(PROBLEM TO WORK ON) Copy the data below line for line, keeping every character unchanged.

(SUPPLIED MATERIAL)
**********

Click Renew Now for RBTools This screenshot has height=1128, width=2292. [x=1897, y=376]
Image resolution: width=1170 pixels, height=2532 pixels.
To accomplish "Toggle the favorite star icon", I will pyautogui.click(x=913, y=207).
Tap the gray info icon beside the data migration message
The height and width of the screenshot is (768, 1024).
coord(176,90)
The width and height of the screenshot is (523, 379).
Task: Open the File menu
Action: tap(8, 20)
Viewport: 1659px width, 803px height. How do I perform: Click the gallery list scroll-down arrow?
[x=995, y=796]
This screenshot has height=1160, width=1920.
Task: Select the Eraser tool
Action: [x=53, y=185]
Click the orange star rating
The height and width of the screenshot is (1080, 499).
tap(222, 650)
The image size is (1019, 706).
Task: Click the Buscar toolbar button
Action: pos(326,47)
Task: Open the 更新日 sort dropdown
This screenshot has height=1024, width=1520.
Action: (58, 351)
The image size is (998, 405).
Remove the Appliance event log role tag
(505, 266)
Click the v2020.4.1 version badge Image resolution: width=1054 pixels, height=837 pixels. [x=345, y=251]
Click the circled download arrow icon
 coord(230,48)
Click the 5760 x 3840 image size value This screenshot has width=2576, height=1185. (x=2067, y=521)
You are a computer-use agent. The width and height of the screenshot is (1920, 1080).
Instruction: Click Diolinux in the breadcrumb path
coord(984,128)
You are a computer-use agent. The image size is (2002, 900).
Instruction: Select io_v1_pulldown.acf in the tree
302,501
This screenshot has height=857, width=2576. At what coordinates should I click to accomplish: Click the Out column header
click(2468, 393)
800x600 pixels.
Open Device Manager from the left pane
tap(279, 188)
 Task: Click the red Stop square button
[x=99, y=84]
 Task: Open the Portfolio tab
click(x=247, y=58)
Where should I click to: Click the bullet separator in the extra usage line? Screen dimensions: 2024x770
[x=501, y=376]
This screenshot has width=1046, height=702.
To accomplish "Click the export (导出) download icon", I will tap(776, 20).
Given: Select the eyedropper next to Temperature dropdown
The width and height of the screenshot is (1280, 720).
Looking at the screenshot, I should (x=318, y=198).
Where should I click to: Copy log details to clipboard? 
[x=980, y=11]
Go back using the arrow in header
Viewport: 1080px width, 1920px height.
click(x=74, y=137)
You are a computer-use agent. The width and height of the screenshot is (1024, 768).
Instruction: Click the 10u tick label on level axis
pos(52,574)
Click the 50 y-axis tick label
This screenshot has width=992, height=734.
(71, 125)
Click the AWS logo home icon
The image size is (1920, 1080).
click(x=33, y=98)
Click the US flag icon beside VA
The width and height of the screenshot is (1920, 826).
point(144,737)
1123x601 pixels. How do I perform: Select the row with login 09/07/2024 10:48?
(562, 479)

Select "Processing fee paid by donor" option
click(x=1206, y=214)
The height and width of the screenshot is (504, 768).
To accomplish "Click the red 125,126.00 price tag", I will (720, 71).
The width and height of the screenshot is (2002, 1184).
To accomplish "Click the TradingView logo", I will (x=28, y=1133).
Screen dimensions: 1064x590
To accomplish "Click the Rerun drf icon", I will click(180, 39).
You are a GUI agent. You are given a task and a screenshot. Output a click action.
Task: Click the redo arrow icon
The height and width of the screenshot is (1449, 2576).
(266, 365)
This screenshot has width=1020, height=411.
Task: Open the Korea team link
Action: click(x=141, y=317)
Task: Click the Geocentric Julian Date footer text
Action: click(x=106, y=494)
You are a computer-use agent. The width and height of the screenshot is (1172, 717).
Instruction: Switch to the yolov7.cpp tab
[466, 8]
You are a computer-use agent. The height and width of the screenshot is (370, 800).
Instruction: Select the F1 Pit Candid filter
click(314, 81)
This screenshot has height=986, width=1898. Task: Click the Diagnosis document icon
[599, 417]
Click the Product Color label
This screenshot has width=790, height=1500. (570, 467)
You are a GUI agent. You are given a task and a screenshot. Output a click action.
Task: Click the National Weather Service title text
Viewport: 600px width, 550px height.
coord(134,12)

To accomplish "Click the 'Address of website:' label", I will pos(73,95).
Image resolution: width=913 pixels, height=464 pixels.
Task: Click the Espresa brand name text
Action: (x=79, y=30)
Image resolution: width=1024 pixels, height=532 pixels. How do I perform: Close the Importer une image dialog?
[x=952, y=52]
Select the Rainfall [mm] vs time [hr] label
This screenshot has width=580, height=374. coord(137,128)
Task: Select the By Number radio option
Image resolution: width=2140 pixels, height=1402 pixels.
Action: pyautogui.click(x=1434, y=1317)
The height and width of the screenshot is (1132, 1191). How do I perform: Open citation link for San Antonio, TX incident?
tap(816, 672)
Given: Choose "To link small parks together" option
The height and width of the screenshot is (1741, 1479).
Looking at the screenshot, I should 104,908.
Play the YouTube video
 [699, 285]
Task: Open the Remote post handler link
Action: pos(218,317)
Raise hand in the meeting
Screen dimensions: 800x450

**********

(EXERCISE OUTPUT)
Click Renew Now for RBTools This screenshot has height=1128, width=2292. [x=1897, y=376]
Image resolution: width=1170 pixels, height=2532 pixels.
To accomplish "Toggle the favorite star icon", I will pyautogui.click(x=913, y=207).
Tap the gray info icon beside the data migration message
The height and width of the screenshot is (768, 1024).
coord(176,90)
The width and height of the screenshot is (523, 379).
Task: Open the File menu
Action: tap(8, 20)
Viewport: 1659px width, 803px height. How do I perform: Click the gallery list scroll-down arrow?
[x=995, y=796]
This screenshot has height=1160, width=1920.
Task: Select the Eraser tool
Action: [x=53, y=185]
Click the orange star rating
The height and width of the screenshot is (1080, 499).
tap(222, 650)
The image size is (1019, 706).
Task: Click the Buscar toolbar button
Action: pos(326,47)
Task: Open the 更新日 sort dropdown
This screenshot has height=1024, width=1520.
Action: (58, 351)
The image size is (998, 405).
Remove the Appliance event log role tag
(505, 266)
Click the v2020.4.1 version badge Image resolution: width=1054 pixels, height=837 pixels. [x=345, y=251]
Click the circled download arrow icon
 coord(230,48)
Click the 5760 x 3840 image size value This screenshot has width=2576, height=1185. (x=2067, y=521)
You are a computer-use agent. The width and height of the screenshot is (1920, 1080).
Instruction: Click Diolinux in the breadcrumb path
coord(984,128)
You are a computer-use agent. The image size is (2002, 900).
Instruction: Select io_v1_pulldown.acf in the tree
302,501
This screenshot has height=857, width=2576. At what coordinates should I click to accomplish: Click the Out column header
click(2468, 393)
800x600 pixels.
Open Device Manager from the left pane
tap(279, 188)
 Task: Click the red Stop square button
[x=99, y=84]
 Task: Open the Portfolio tab
click(x=247, y=58)
Where should I click to: Click the bullet separator in the extra usage line? Screen dimensions: 2024x770
[x=501, y=376]
This screenshot has width=1046, height=702.
To accomplish "Click the export (导出) download icon", I will tap(776, 20).
Given: Select the eyedropper next to Temperature dropdown
The width and height of the screenshot is (1280, 720).
Looking at the screenshot, I should (x=318, y=198).
Where should I click to: Copy log details to clipboard? 
[x=980, y=11]
Go back using the arrow in header
Viewport: 1080px width, 1920px height.
click(x=74, y=137)
You are a computer-use agent. The width and height of the screenshot is (1024, 768).
Instruction: Click the 10u tick label on level axis
pos(52,574)
Click the 50 y-axis tick label
This screenshot has width=992, height=734.
(71, 125)
Click the AWS logo home icon
The image size is (1920, 1080).
click(x=33, y=98)
Click the US flag icon beside VA
The width and height of the screenshot is (1920, 826).
point(144,737)
1123x601 pixels. How do I perform: Select the row with login 09/07/2024 10:48?
(562, 479)

Select "Processing fee paid by donor" option
click(x=1206, y=214)
The height and width of the screenshot is (504, 768).
To accomplish "Click the red 125,126.00 price tag", I will (720, 71).
The width and height of the screenshot is (2002, 1184).
To accomplish "Click the TradingView logo", I will (x=28, y=1133).
Screen dimensions: 1064x590
To accomplish "Click the Rerun drf icon", I will click(180, 39).
You are a GUI agent. You are given a task and a screenshot. Output a click action.
Task: Click the redo arrow icon
The height and width of the screenshot is (1449, 2576).
(266, 365)
This screenshot has width=1020, height=411.
Task: Open the Korea team link
Action: click(x=141, y=317)
Task: Click the Geocentric Julian Date footer text
Action: click(x=106, y=494)
You are a computer-use agent. The width and height of the screenshot is (1172, 717).
Instruction: Switch to the yolov7.cpp tab
[466, 8]
You are a computer-use agent. The height and width of the screenshot is (370, 800).
Instruction: Select the F1 Pit Candid filter
click(314, 81)
This screenshot has height=986, width=1898. Task: Click the Diagnosis document icon
[599, 417]
Click the Product Color label
This screenshot has width=790, height=1500. (570, 467)
You are a GUI agent. You are given a task and a screenshot. Output a click action.
Task: Click the National Weather Service title text
Viewport: 600px width, 550px height.
coord(134,12)

To accomplish "Click the 'Address of website:' label", I will pos(73,95).
Image resolution: width=913 pixels, height=464 pixels.
Task: Click the Espresa brand name text
Action: (x=79, y=30)
Image resolution: width=1024 pixels, height=532 pixels. How do I perform: Close the Importer une image dialog?
[x=952, y=52]
Select the Rainfall [mm] vs time [hr] label
This screenshot has width=580, height=374. coord(137,128)
Task: Select the By Number radio option
Image resolution: width=2140 pixels, height=1402 pixels.
Action: pyautogui.click(x=1434, y=1317)
The height and width of the screenshot is (1132, 1191). How do I perform: Open citation link for San Antonio, TX incident?
tap(816, 672)
Given: Choose "To link small parks together" option
The height and width of the screenshot is (1741, 1479).
Looking at the screenshot, I should 104,908.
Play the YouTube video
 [699, 285]
Task: Open the Remote post handler link
Action: pos(218,317)
Raise hand in the meeting
Screen dimensions: 800x450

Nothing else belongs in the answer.